There are so many diseases that we now treat that I would not have imagined — areas that are new or rejuvenated. Some trends: we have matured from a diagnostic into a primarily therapeutic subspecialty. We have differentiated our expertise into an extraordinary variety of areas: arterial, PAD, haemodialysis, cosmetic, oncologic, hepatobiliary, gynecologic, etc subspecialists, etc. For example, I see interventionalists gaining mini-surgical skills, like making anastomoses. The interventional radiologist who can and will aim to be world class at all, our paradigm until now and a badge many of us still wear, could become the dinosaur.

We have developed into true direct referral specialists, ones viewed by patients and non radiology physicians as experts and colleagues.
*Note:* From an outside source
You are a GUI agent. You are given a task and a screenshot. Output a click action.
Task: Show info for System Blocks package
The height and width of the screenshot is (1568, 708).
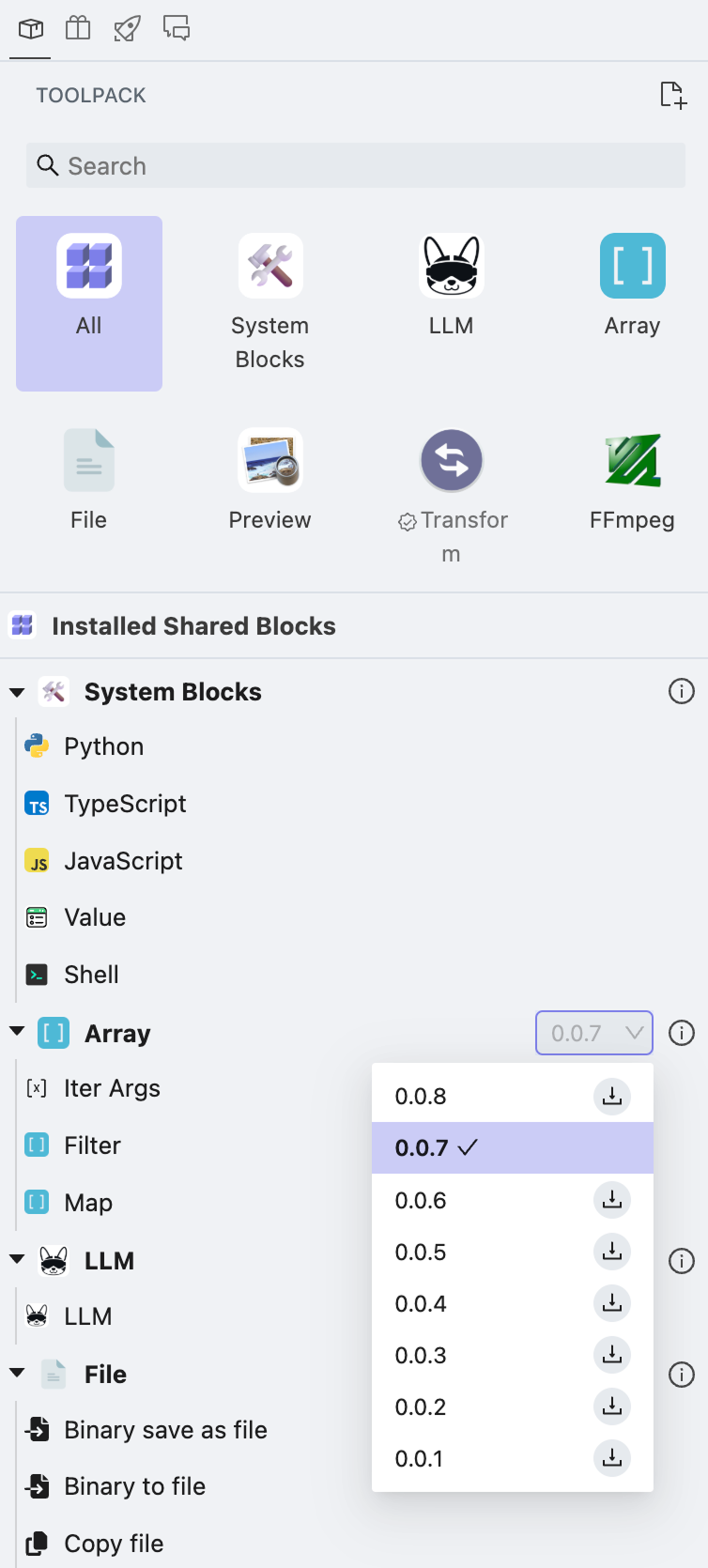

They view us on par, as they well should, as any clinician they would see, be they oncologists, gynecologists, vascular specialists, etc.  For the many years, I’ve had reserved booked beds in hospital specifically for admission of IR patients. I run a clinic where I see new patients, dictate letters, even pick up a few heart murmurs, and follow ongoing ones like any internist or surgeon would. Those of us who don’t already do this, will. The most interesting things that we do used to come solely from within the hospital; now, for many of us, the most challenging daily work comes from our clinics.


In which areas have you seen the most change?


Vascular disease, embolization and oncology. Down, Up, Up, invert and repeat.


What do you think are the current problems/challenges facing interventional radiology?


It remains hard to explain to people what we do, be they patients, physicians, or hospital administrators — I’ve taken to describing IR as an advanced surgical practice that happens to live within radiology. That tends to focus our service needs for hospital leaders.

We have real challenges in improving the evidence base upon which we make decisions and claims. The era of uncontrolled 200 patient single arm trials needs to be moved into prospective comparative trials where possible, otherwise we are still basing decisions upon feasibility studies. Decisions should be made upon rigorous data collection and analysis. We’ve been nudging or society members to this, trying to train our future generation in clinical trials, and tightening the standards, for example, in CVIR, a journal I co-edit, for accepted publications. This is the Evidence Based Medicine (EBM) standard. Clinical trials are hard, time consuming, lengthy, and cumbersome but they are absolutely necessary to do. Collective mechanisms to leverage our specialty members to participate in them could prove useful. We should also learn to take advantage of the different experiences, case mix, and research efforts on interventionalists on a worldwide basis. I think the provinciality of continents of IR limits our global opportunities.


What are your current areas of research?


I have active interest in areas of portal hypertension, dialysis interventions, and deep vein thrombosis. I’ve a strong interest in device development, so I’ve a hand in a number of varied technologies and therapies that might bear fruit…or all come to nothing. Things in oncology, cosmetics, IT, widgets, etc. Maybe I should focus on inventing a snack food.


Outside of medicine, what interests do you have?


Besides hiking with my wife and kids, I’m an avid road bicyclist, skier, and skydiver. Basically anything that goes faster than fast.